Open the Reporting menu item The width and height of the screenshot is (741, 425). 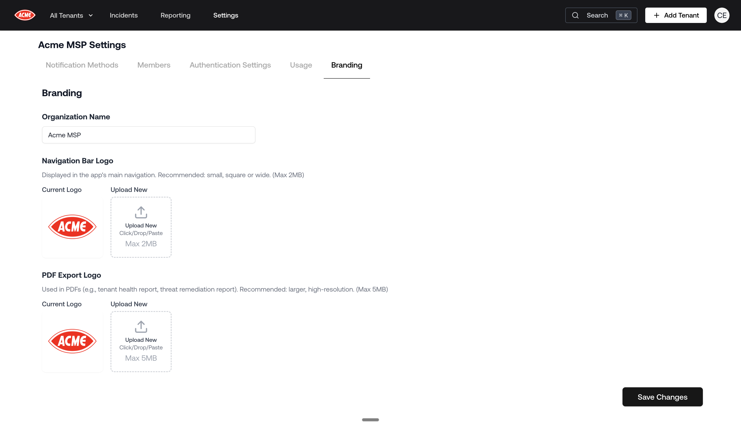(x=175, y=15)
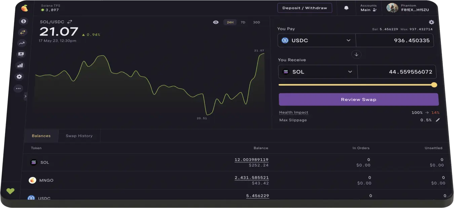Reverse swap direction with down arrow button
Viewport: 454px width, 208px height.
[x=356, y=54]
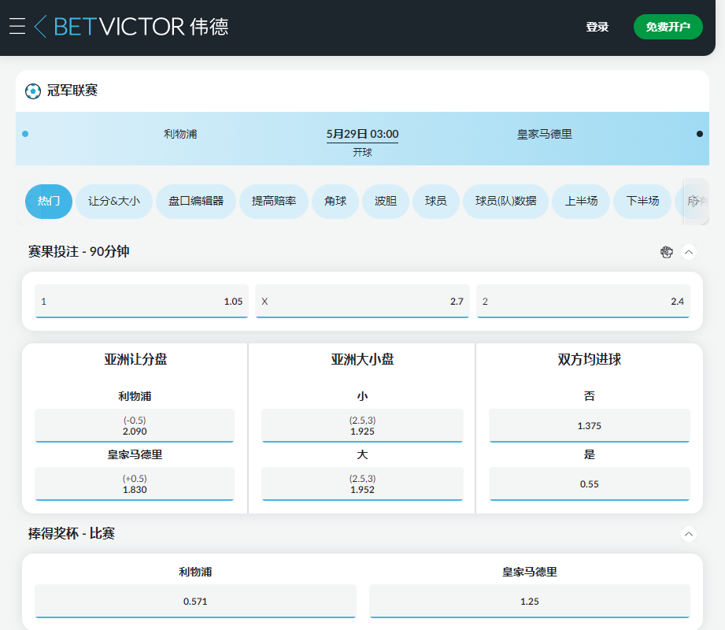This screenshot has height=630, width=725.
Task: Click the back arrow beside the BetVictor logo
Action: (41, 26)
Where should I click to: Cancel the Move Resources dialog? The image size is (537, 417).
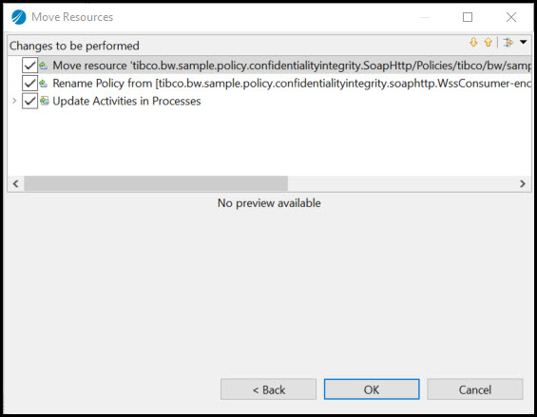474,389
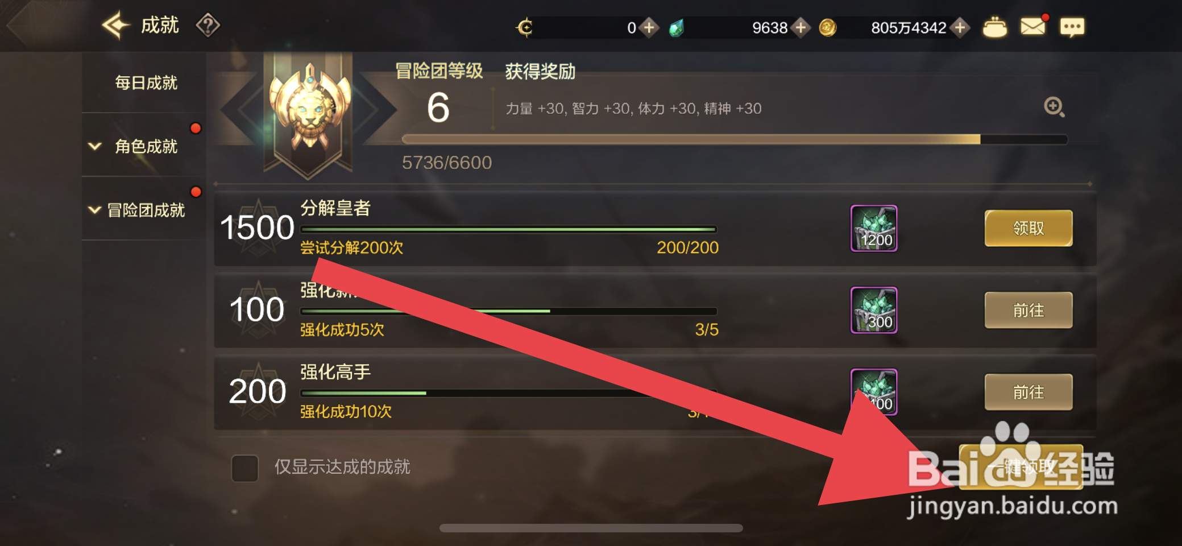Tap the 1200 crystal reward icon
This screenshot has width=1182, height=546.
point(873,228)
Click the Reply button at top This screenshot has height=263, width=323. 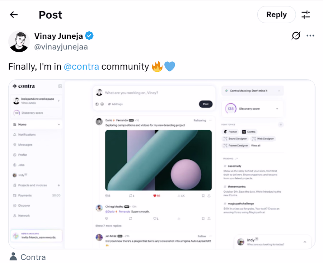pos(276,15)
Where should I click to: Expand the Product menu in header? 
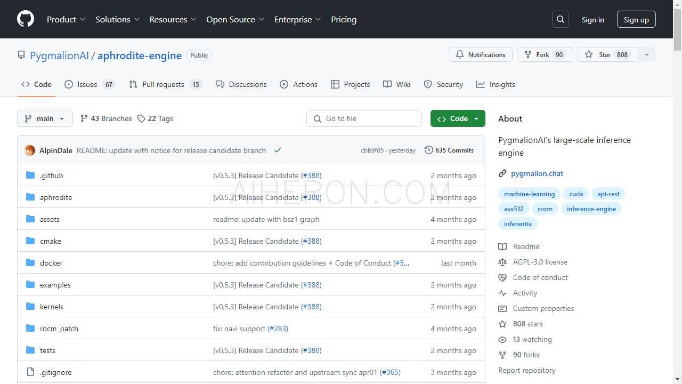[x=66, y=20]
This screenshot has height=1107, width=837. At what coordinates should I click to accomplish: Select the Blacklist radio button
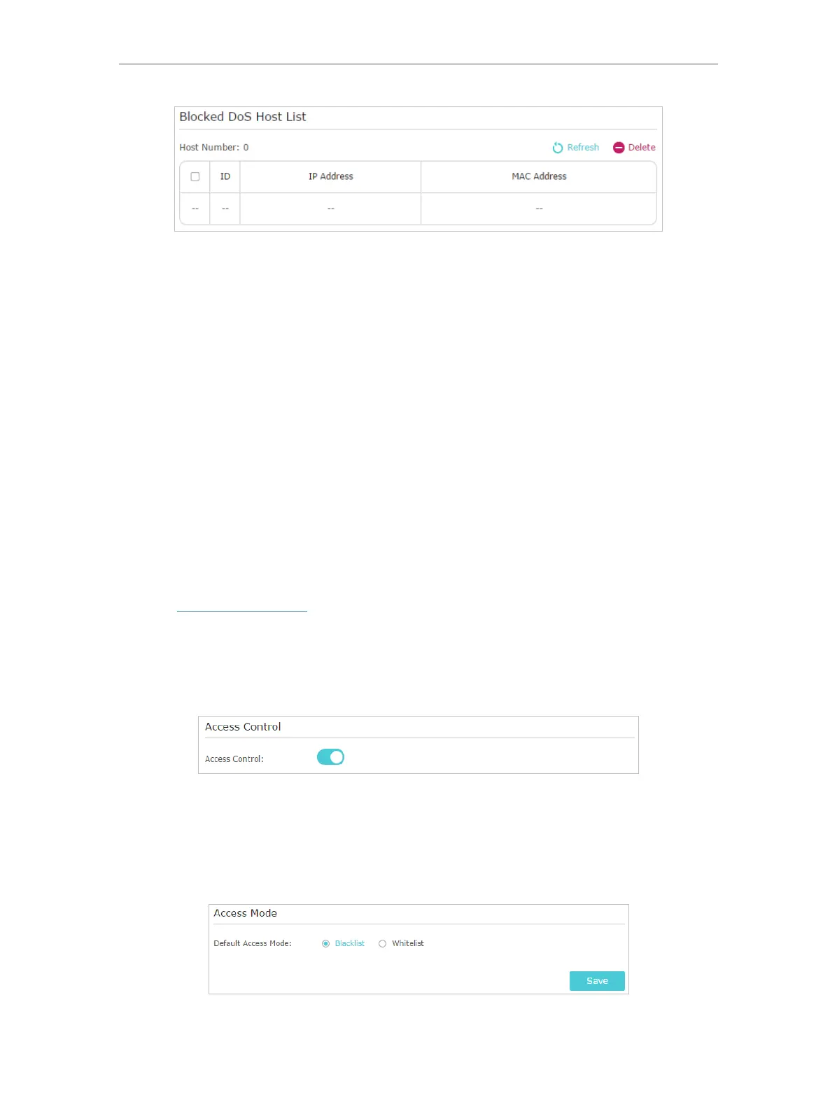click(x=325, y=944)
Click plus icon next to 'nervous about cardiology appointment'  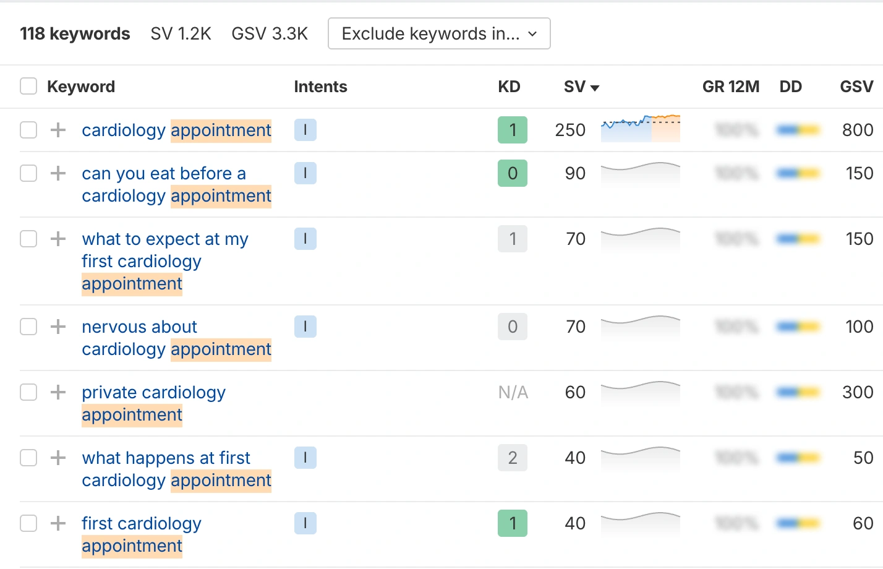58,327
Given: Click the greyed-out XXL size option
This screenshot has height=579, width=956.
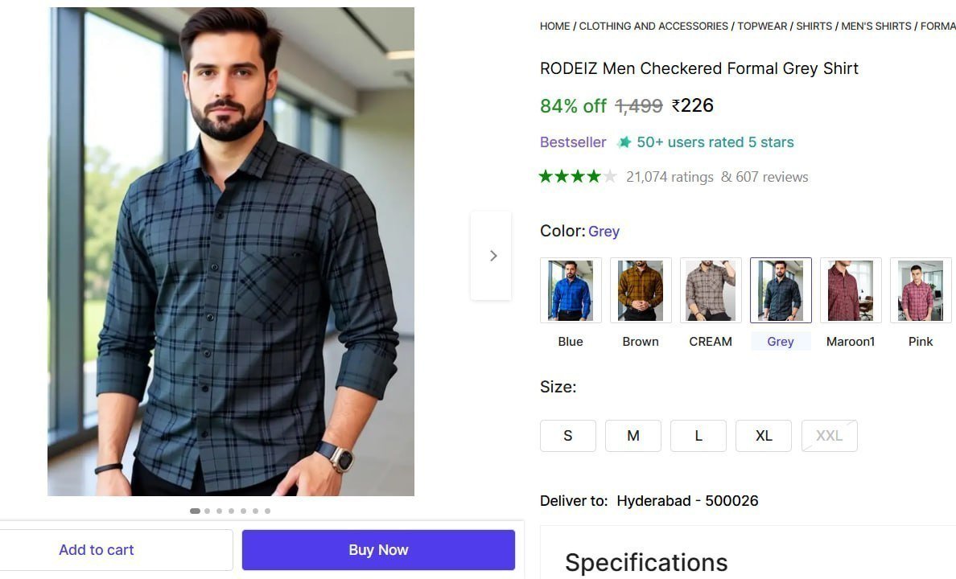Looking at the screenshot, I should [x=829, y=435].
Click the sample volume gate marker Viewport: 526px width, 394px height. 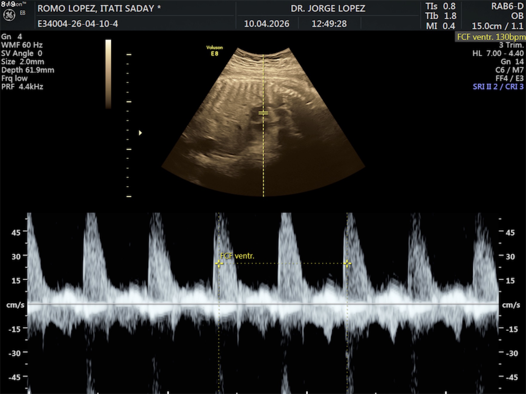tap(263, 113)
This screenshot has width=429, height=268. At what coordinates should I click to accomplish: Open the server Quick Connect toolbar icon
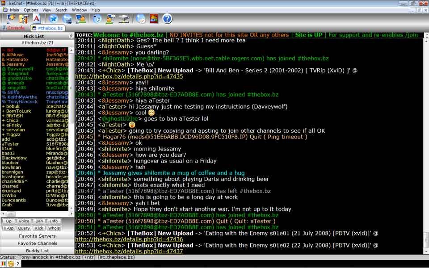coord(10,19)
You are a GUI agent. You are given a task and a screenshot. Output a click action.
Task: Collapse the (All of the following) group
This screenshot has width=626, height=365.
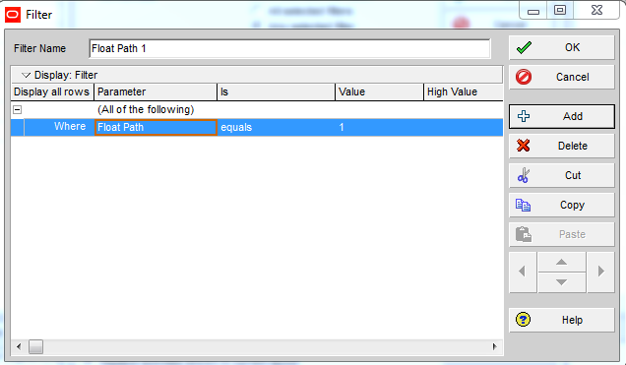pyautogui.click(x=17, y=109)
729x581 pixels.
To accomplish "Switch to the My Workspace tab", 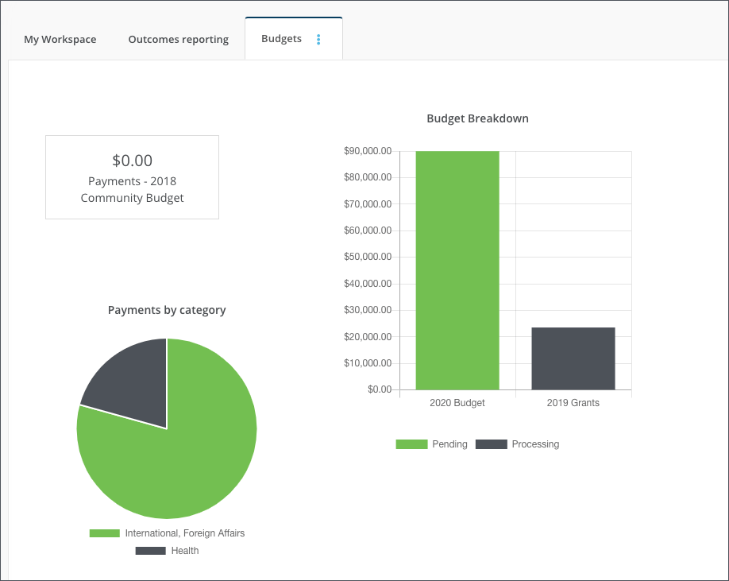I will pos(60,39).
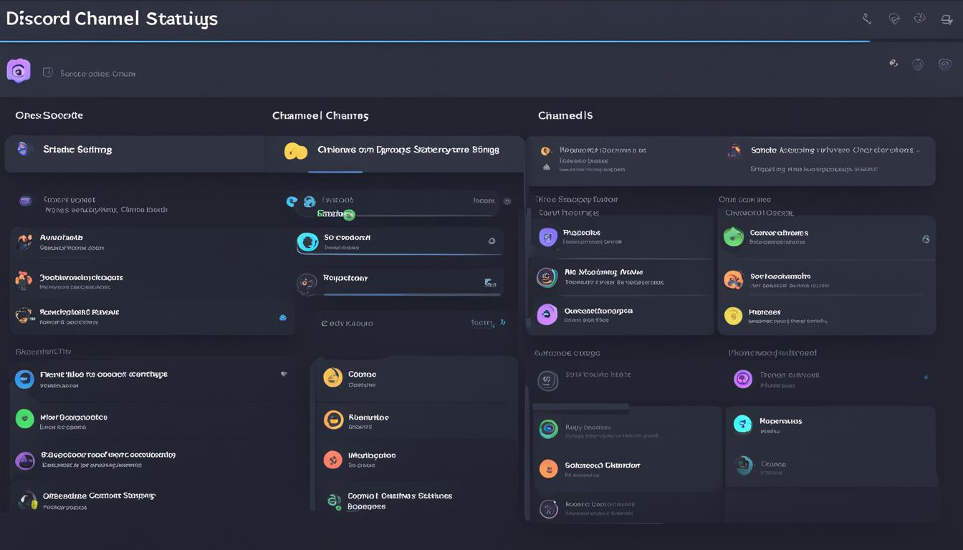Click the yellow icon in Channel header tab
Viewport: 963px width, 550px height.
pos(296,151)

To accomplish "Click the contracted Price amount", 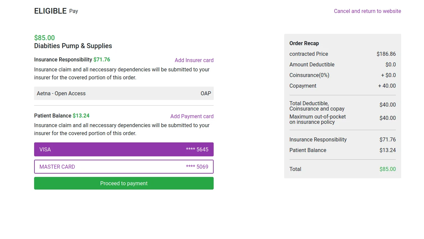I will (x=386, y=54).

******************************

- _Goal_
Rewrite the listing lines between the ones holding "This screenshot has width=429, height=268." and "coord(10,19)", inclusive, changing "toolbar" to "menu bar" and keeping everything else the same. Leave the pictures out of your answer.

- _Answer for this exercise_
This screenshot has width=429, height=268. At what coordinates should I click to accomplish: Open the server Quick Connect menu bar icon
coord(10,19)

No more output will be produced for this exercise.